## PASSAGE PROVIDED
================
As one of the emerging “tiger economies” of Asia, India has long enjoyed rapid growth. However, the global downturn left its mark on India’s economic progress, and the past several years have seen increased dissatisfaction within the country due to complex bureaucracy, inconsistent tax laws, infrastructure problems and other factors that impede job creation and economic growth.
Over the last few years, India has slipped down the list of priority investment areas for a number of global chemical companies.
New government leadership under Narendra Modi has promised a pro-business approach to address these issues. At the same time, a number of Indian petrochemical companies are making a move to increase their production levels and market share. Together, these two developments promise significant changes for a chemical industry serving markets in the world’s largest democracy.
“India is back in business.” 1
That was the sentiment expressed by many Indians dissatisfied with a stagnant economy when a new government administration headed by Prime Minister Narendra Modi was elected in May 2014. Mr. Modi offered voters a conservative, pro-business platform, stressing smaller government, promotion of private enterprise, reduction of government subsidies, reduced bureaucracy and support for increased foreign direct investment (FDI).
During the campaign, he talked about rolling out a "red carpet" for business rather than "red tape,"2 often refering to his success in promoting businesses during his tenure as chief minister for the West Indian state of Gujarat.
While many Indian companies have adopted a wait-and-see attitude toward the effect of the new government leadership on the economy, several ambitious petrochemical manufacturers have already taken dramatic steps to change the competitive landscape in their sector.
Despite a modest but steady growth rate expected for Indian chemicals, the industry will likely have to deal with significant fluctuations in markets for the ethylene, propylene and aromatics chains. Lower prices will also increase the possibility that producers will dump their feedstocks for offtake and develop more flexible product slates in the future. In addition, demand growth for aromatics (BTX) is outpacing capacity additions. Feedstock developments are constricting supply from steam crackers, while environmental regulations are limiting BTX output.
================
Word and item position data
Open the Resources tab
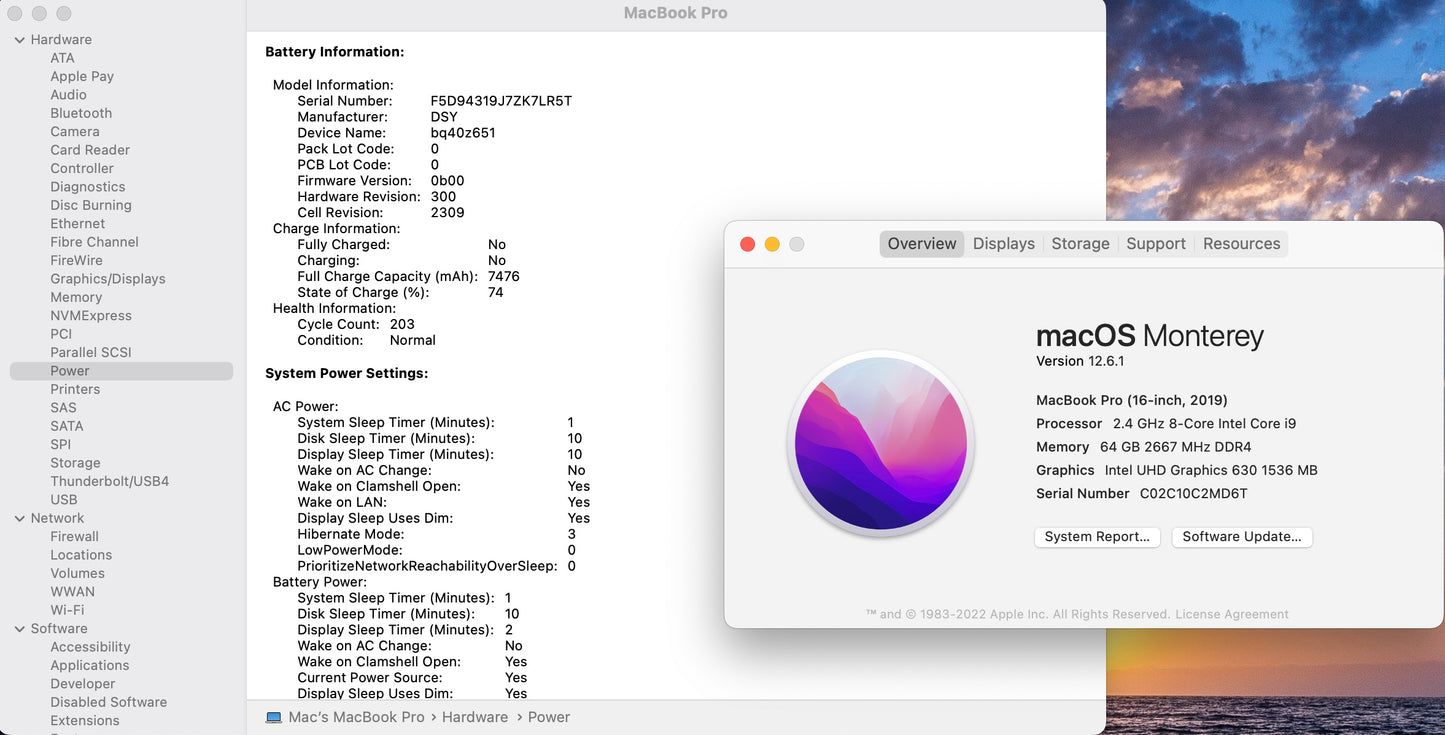The image size is (1445, 735). tap(1241, 243)
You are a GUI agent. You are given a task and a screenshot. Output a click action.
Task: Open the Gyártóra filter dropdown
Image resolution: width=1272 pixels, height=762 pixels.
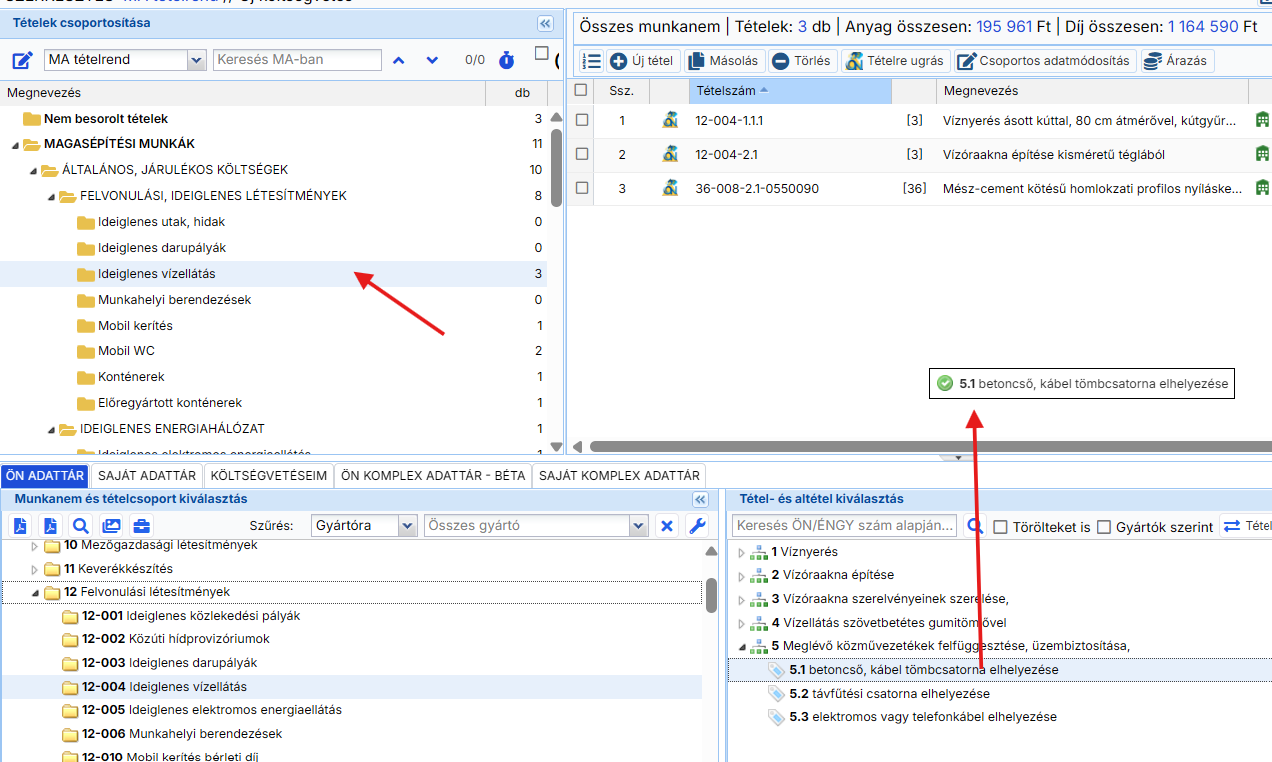tap(407, 526)
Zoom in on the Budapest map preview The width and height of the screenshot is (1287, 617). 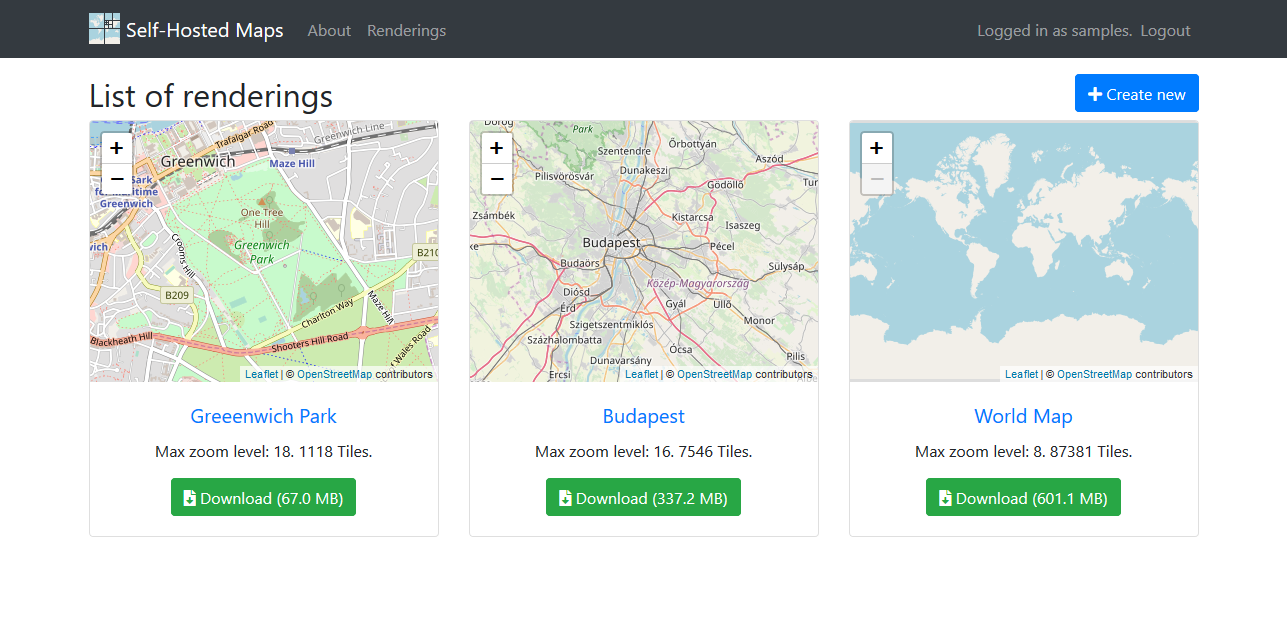coord(496,147)
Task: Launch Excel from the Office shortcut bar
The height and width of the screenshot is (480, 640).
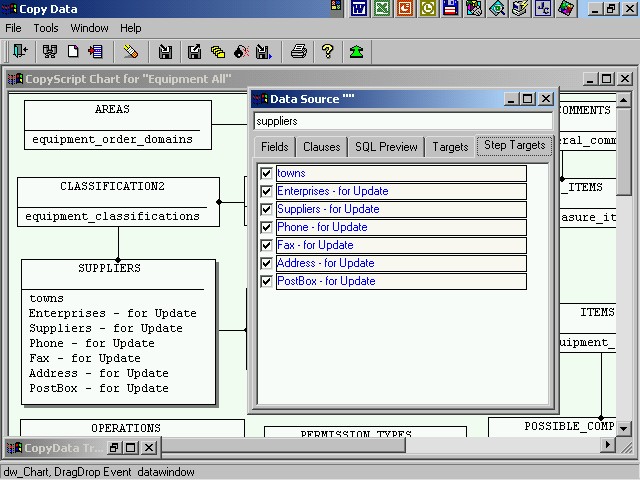Action: click(382, 9)
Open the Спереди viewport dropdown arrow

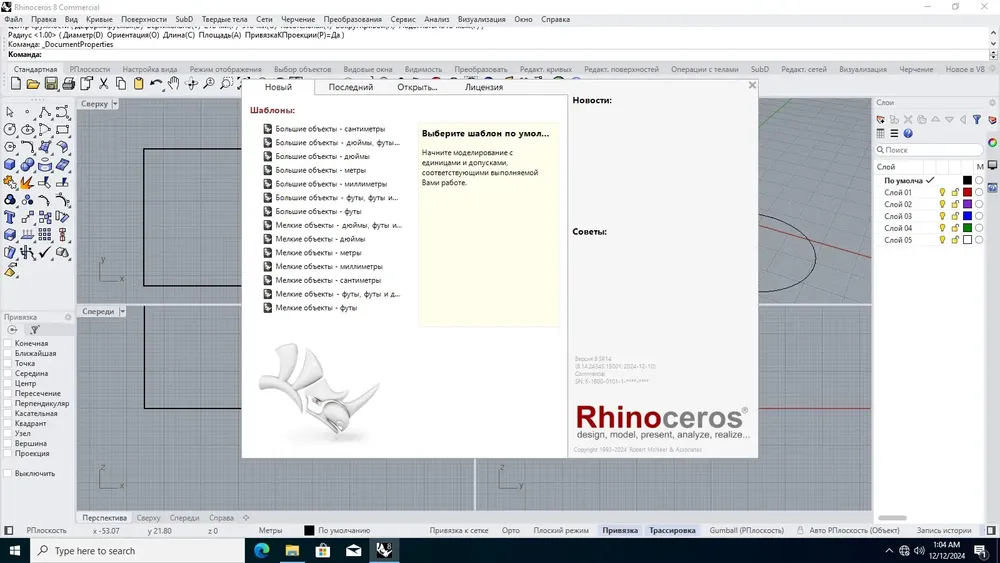pos(122,311)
================
## TASKS FOR THIS EXERCISE
1 – Can you condense the paragraph of the passage on India's chemical industry that begins "Despite a modest but steady growth rate" into a short list that keeps its main facts?
2 – In the entries, could you change "screenshot" to "screen capture" in the stretch from the line containing "Task: Launch Excel" through the end of the entries, leaving everything else unchanged? Give back only that stretch, and leave the pictures out.

## EXERCISE RESULTS
1 –
- Indian chemicals are expected to grow modestly but steadily.
- Markets for the ethylene, propylene and aromatics chains will likely fluctuate significantly.
- Lower prices make it more likely that producers will dump feedstocks for offtake and develop more flexible product slates.
- Demand growth for aromatics (BTX) is outpacing capacity additions.
- Feedstock developments are constricting supply from steam crackers.
- Environmental regulations are limiting BTX output.

2 –
Task: Launch Excel from the Office shortcut bar
The height and width of the screen capture is (480, 640).
Action: click(382, 9)
Open the Спереди viewport dropdown arrow

pos(122,311)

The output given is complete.